Secondary and recycled aggregates are potentially interesting sources for building material industry
Two of the major opportunities for the aggregates industry are the rapid industrialisation and urbanisation in developing economies and the increasing mega construction projects across the globe. The rise of investments in infrastructure is driving the pressure on the global construction and building materials industry, including deliveries of aggregates, thereby causing an increase in the sourcing of recycled and secondary aggregates in some regions. As primary aggregates are increasingly in higher demand, the future could depend on secondary and recycled sourcing.
Aggregates are the most mined materials in the world. Primary aggregates are drawn from 1,300 extraction sites on land or from offshore dredging. More and more recycled and secondary aggregates are also used in the building materials industry. Secondary aggregates are usually by-products of other industrial processes, for instance, pulverised fuel ash and metallurgical slags. Recycled aggregates are produced from construction and demolition waste, which is one of the most voluminous types of waste generated worldwide. They are produced in a central plant or at the source site, which saves on transport costs and has the environmental benefits of reducing lorry movements.
Another trend currently forming in the industry contributes to this, the use of roll-off containers in more ways than one. This means using roll-off containers first to transport aggregates to the building sites, and afterwards using them to transport the construction and demolition waste away from building sites, thereby making a type of hybrid business. It’s a win-win situation, maximising the use of otherwise empty containers to avoid empty ‘runs’ on the road and with that to lower the environmental impact.
Trends and potentials for the aggregates industry
The global construction and aggregates market continues to grow due to, amongst other factors, governments’ initiatives to stimulate economic developments by investing in the transportation sector and road construction activities. According to a report from 2018, construction aggregates registered a volume sale of 47 Bn tons that year, which correspond to a value of US$ 300 Bn. The authors of the report (‘Global market study on construction aggregates: infrastructure development investments creating opportunities’) predict a favourable development of the construction aggregates market with a steady compound annual growth rate of 6% from 2019 to 2029.
China remains a key consumer of the construction aggregates as the government executes the 13th five-year plan highly investing in the development of road and rail infrastructures. The infrastructural growth is also happening in India, which is likely to remain the fastest-growing construction aggregates market in the world. At the same time, the growth of the construction aggregates market in the developing countries will remain incremental with high population density upholding the demand for residents.
Global rise of the use of recycled and secondary aggregates
Since aggregates are the most used bulk material on the planet the question is where and how to get the raw materials in the most sustainable way.

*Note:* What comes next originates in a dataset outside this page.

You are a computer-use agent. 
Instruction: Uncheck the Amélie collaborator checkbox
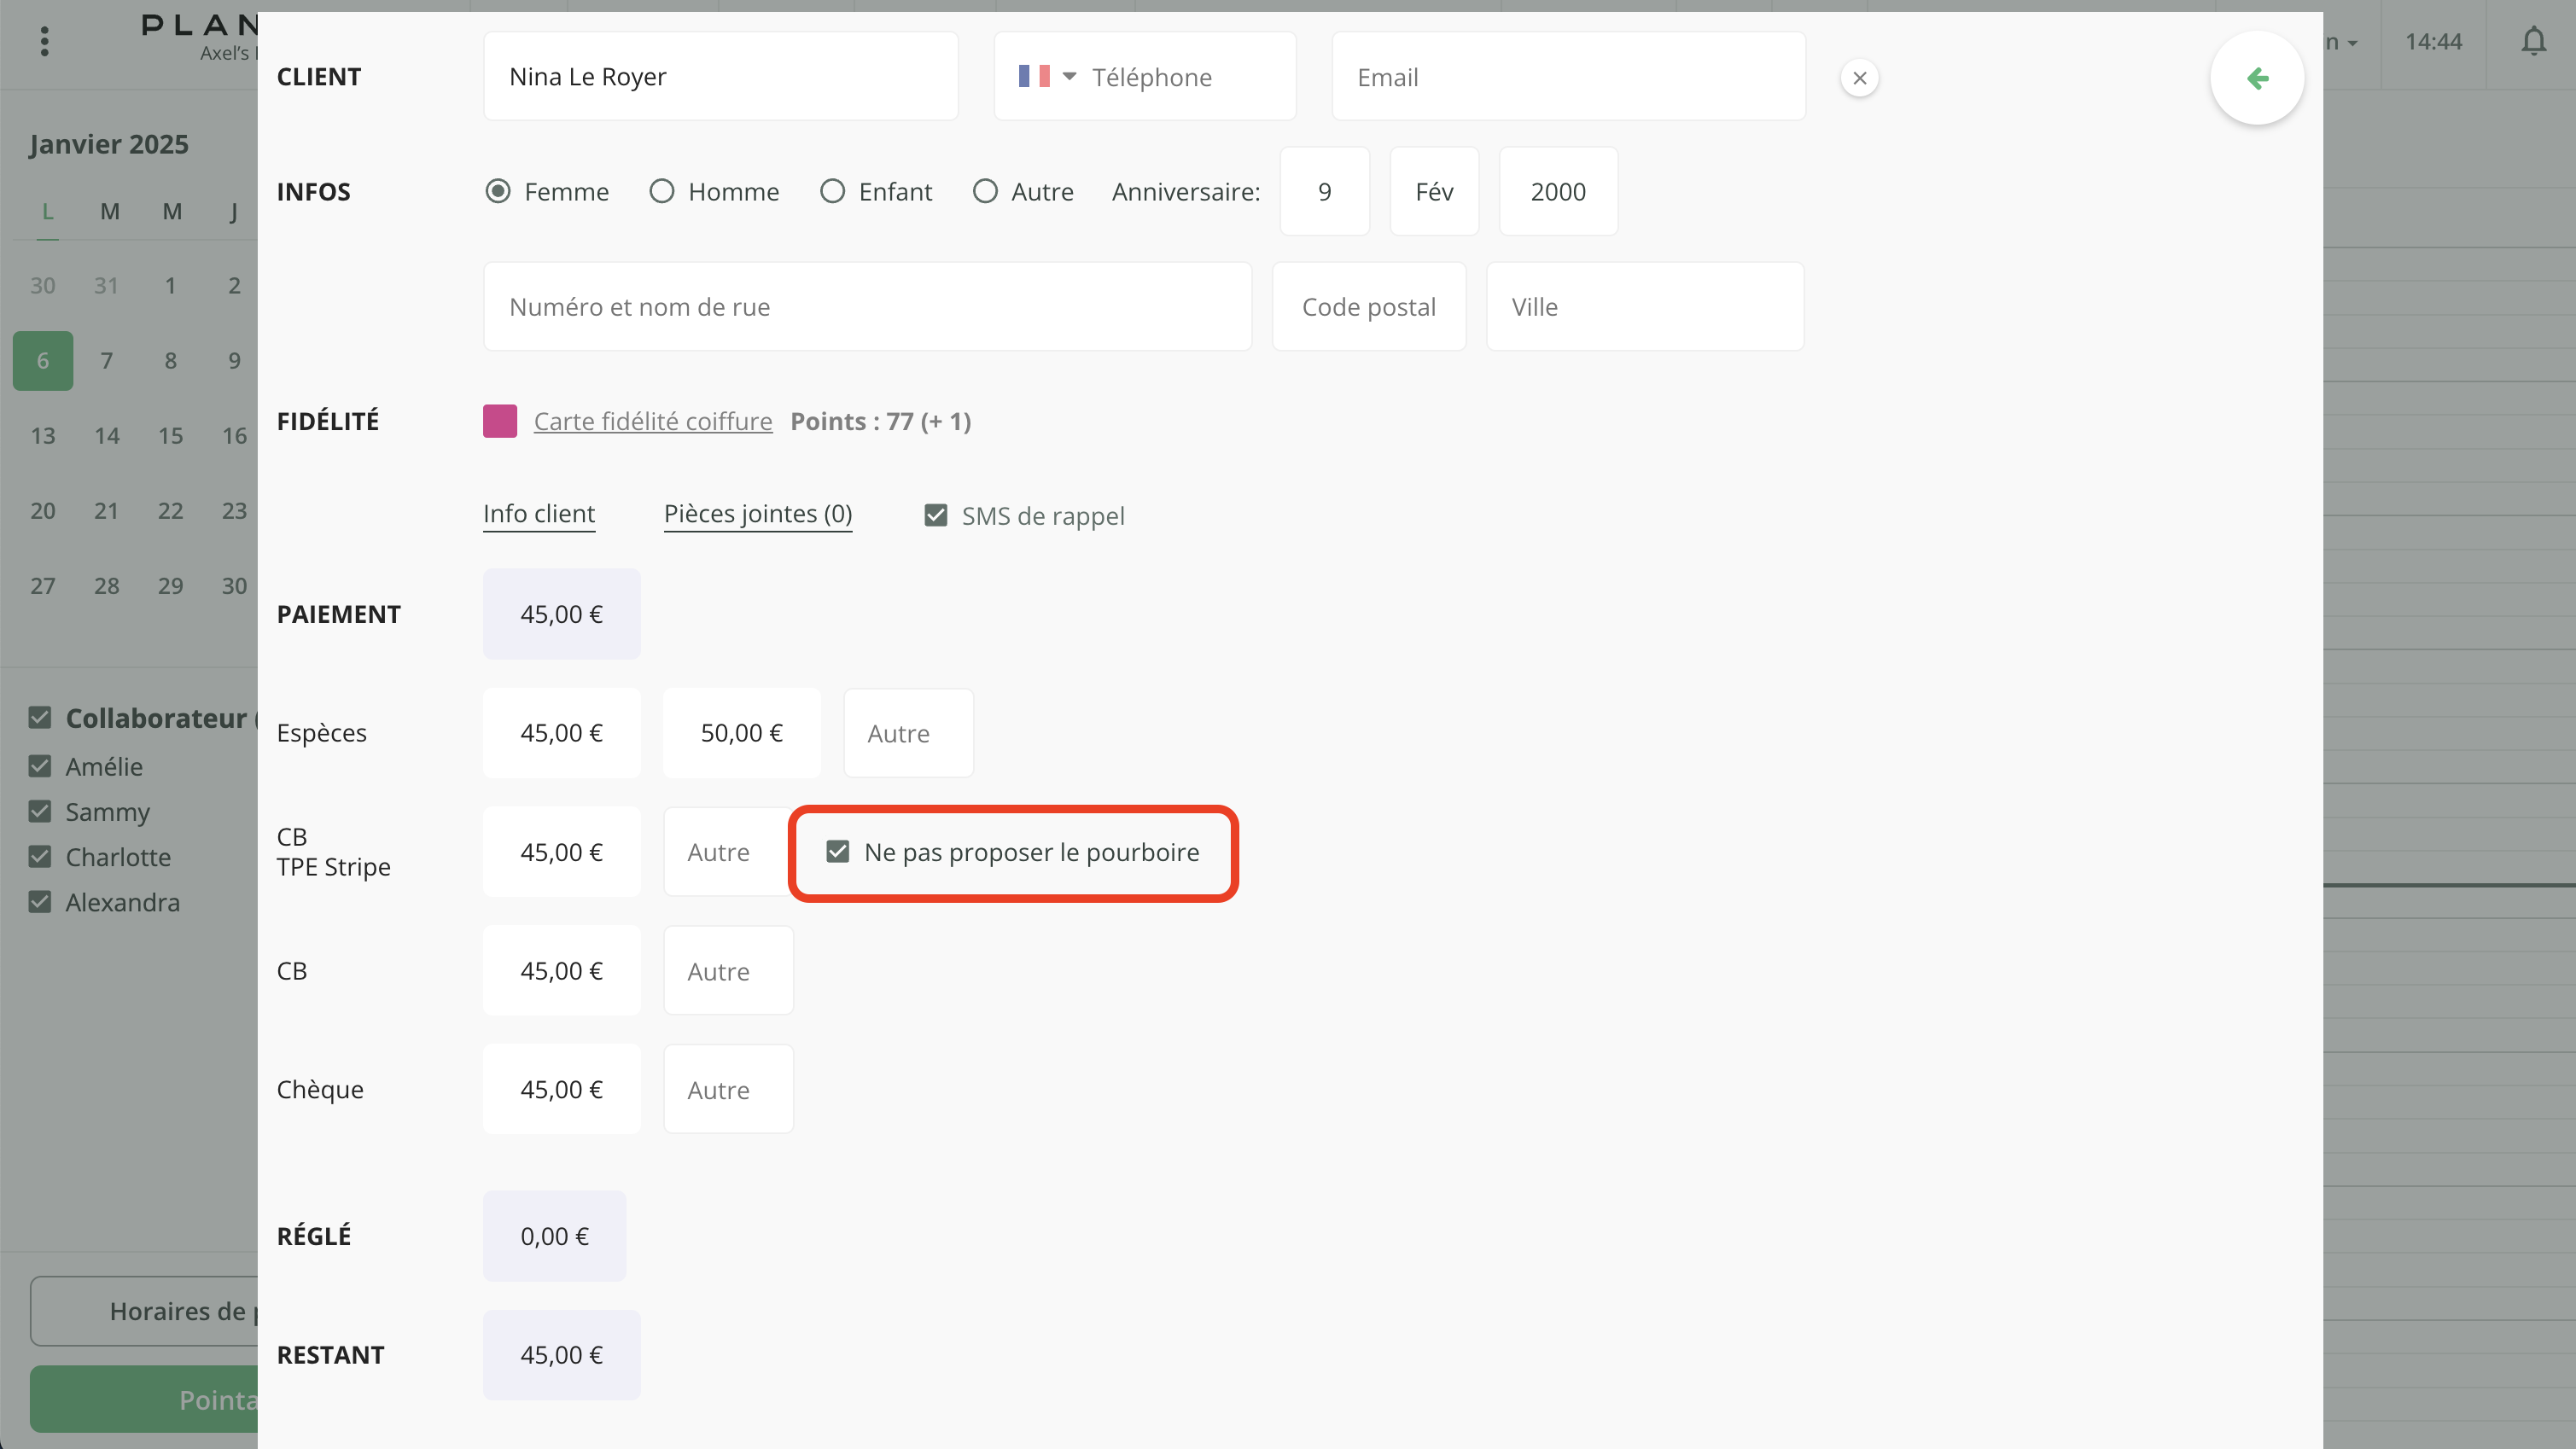[x=40, y=767]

Mining for virgin aggregates strips away natural habitat, and with that natural flora and fauna. Since secondary aggregates are mostly produced in close proximity to building sites, companies can reduce vehicle movements and with that fuel costs. At the same time, they eliminate CO2 emissions and lower their environmental impact. Because of these significant benefits, ‘recycling’ is likely to remain an upcoming trend in countries like Canada and the United States, according to the aforementioned report. For instance, in the US recycled aggregates account for about 8% of the total demand for construction aggregates.
Europe also has sustainable aggregates in mind. The European Aggregates Industry (UEPG) launched its 2020 vision for a sustainable aggregates industry this year. The UEPG will continue to increase efforts towards an environmentally friendly and resource-efficient extraction and production, excellent health & safety record, as well as a good neighbourhood policy. This goes hand in hand with streamlined and smart regulation that will foster renewed economic and construction growth in Europe. Individual countries on the continent also do their part. For instance, in the United Kingdom, the Waste and Resources Action Programme (WRAP) promoted the use of aggregates made of recycled and secondary materials. As a result, 25% of the demand for aggregates was met through sustainable sourcing. Due to these efforts three years later this percentage was up to 30%.
Business opportunities for sustainable aggregates
The use of recycled and secondary aggregates is also on the rise in other countries, such as Tanzania. An ongoing research project is investigating the possibility to recycle concrete rubble to generate load-bearing concrete blocks for building construction. Recycling of concrete rubble can be an alternative source of aggregates something Tanzania was not familiar with. About 20% of rubble is reused for backfilling of a pothole, foundation and the rest is thrown away. The experience from developed countries shows that concrete rubble has great recycling potential like producing aggregates for stabilisation of sub-base in road construction.
As companies are starting to source recycled and secondary aggregates that are considered ‘waste’ to some businesses, it is important for aggregates businesses to look at the business possibilities of this development to achieve sustainability and build a circular economy within the construction supply chain.